━━━ Quoted passage ━━━

I wasn’t sure where to put this post, but I’ve revised the definition
considerably to include everyone’s comments including those of the parent
(thanks Joe).

I’ve avoided confusing “memory visibility semantics” and “memory barriers
and hardware memory models” and tried to make it clear that these are
different levels of abstraction. This also allows me to discuss the hazards
of depending on a particular mapping between them.

I’ve made it clear that out-of-order execution is the main reason memory
barriers are needed. I havn’t mentioned cache coherency at all, inspite of
Joe’s mention of the Alpha processor.

There is now a small mention of C’s “volatile” keyword.

I would have liked to include a discussion of “portable” memory barrier
instructions such as the Linux kernel functions.. perhaps in a later
revision this can be covered.

—

Memory Barrier
a.k.a membar or memory fence

Modern CPUs employ mechanisms which can result in operations being executed
out-of-order, including memory loads and stores. A Memory Barrier is a
general term used to refer to instructions which cause the CPU to enforce an
ordering constraint on memory operations issued before and after the barrier
instruction. The exact nature of the ordering constraint is hardware
dependent, and is defined by the architecture’s memory model. Some
architectures provide multiple barriers for enforcing different ordering
constraints.

Memory barriers are typically used when implementing low-level code which
operates on memory shared by multiple devices. Such code includes
sychronisation primitives and lock free data structures on multiprocessor
systems, and drivers which communicate with hardware.

━━━ Stored rows ━━━

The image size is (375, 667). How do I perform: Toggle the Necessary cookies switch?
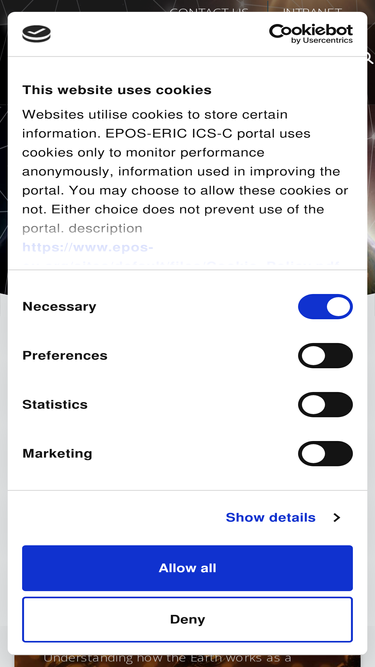[x=325, y=307]
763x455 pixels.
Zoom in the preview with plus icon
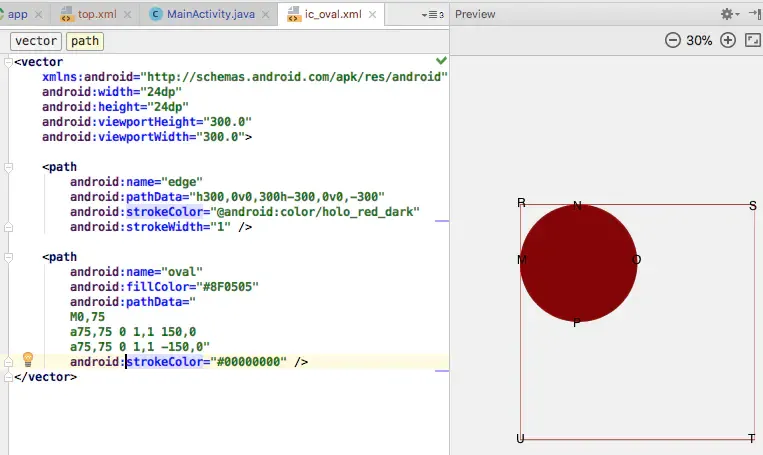[728, 40]
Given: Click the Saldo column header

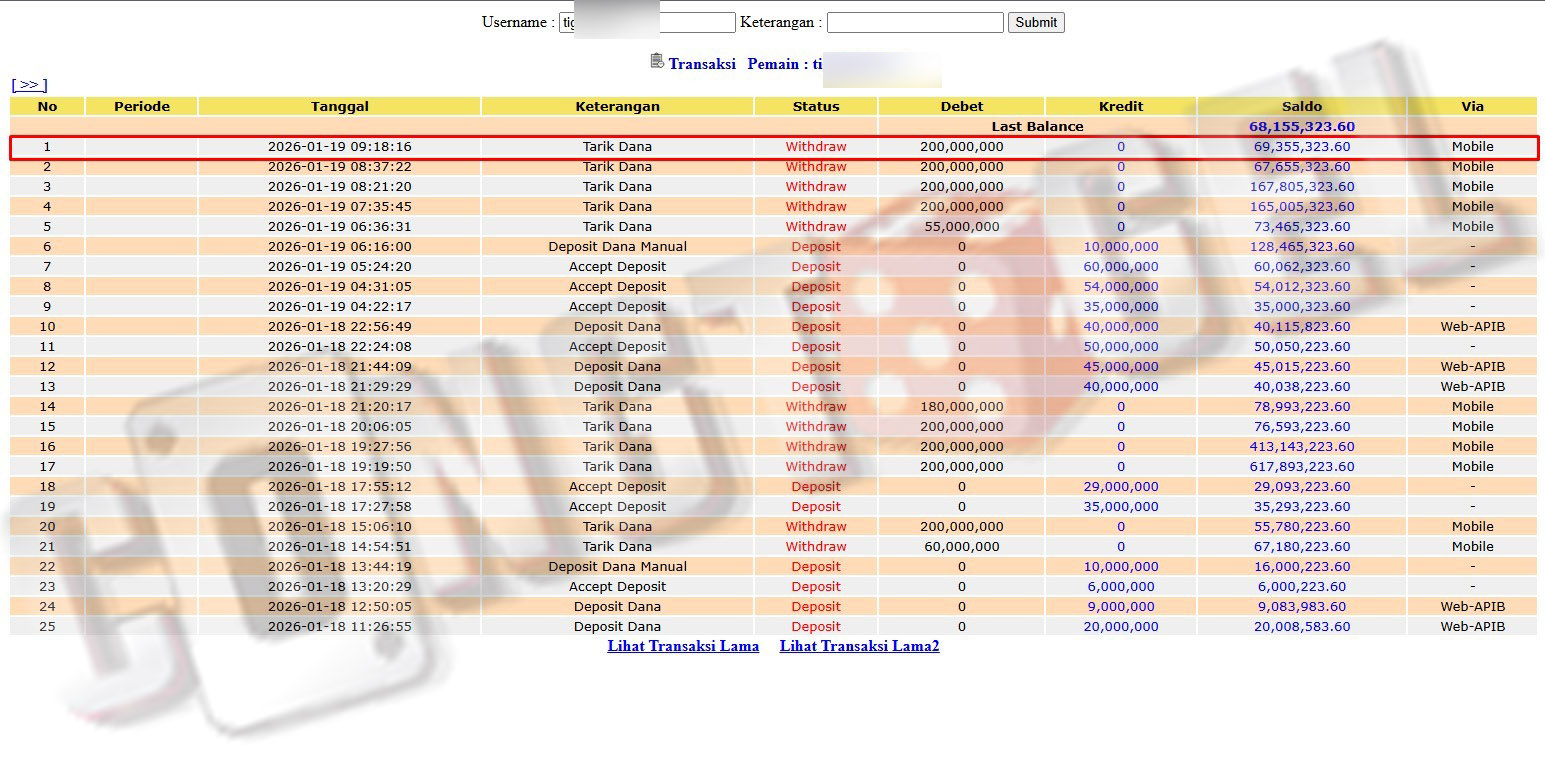Looking at the screenshot, I should click(x=1301, y=106).
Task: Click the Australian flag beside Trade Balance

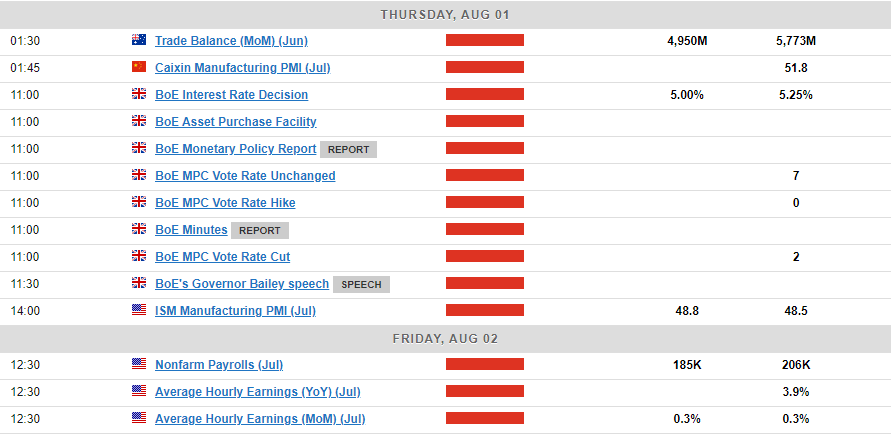Action: pyautogui.click(x=139, y=41)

━━━

Given task A ▸ Print the records from the line containing "763x455 pixels." through the end of the records, both ends included, and leave the pictures out.
Given task B ▸ Carry on the post about memory barriers from its final sentence.
The memory barrier post and the records have nothing to do with each other.

Written reply A ▸
763x455 pixels.
Zoom in the preview with plus icon
[728, 40]
Given: Click the Saldo column header

Looking at the screenshot, I should click(x=1301, y=106).
Task: Click the Australian flag beside Trade Balance

Action: pyautogui.click(x=139, y=41)

Written reply B ▸
An Illustrative Example
———————–

When a program runs on a singe CPU, the hardware performs the necessary
book-keeping to ensure that programs execute as if all memory operations
were performed in program order, hence memory barriers are not necessary.
However, when the memory is shared with multiple devices, such as other CPUs
in a multiprocessor system, or memory mapped prehipherals, out-of-order
access may affect program behavior. For example a second CPU may see memory
changes made by the first CPU in a sequence which differs from program
order.

The following two processor program gives a concrete example of how such
out-of-order execution can affect program behavior:

>>>

Initially, memory locations x and f both hold the value 0. The program
running on processor #1 loops until the value of f is non-zero, then it
prints the value of x. The program running on processor #2 stores the value
42 into x and then stores the value 1 into f. Pseudo code for the two
program fragments is shown below. The steps of the program correspond to
individual processor instructions.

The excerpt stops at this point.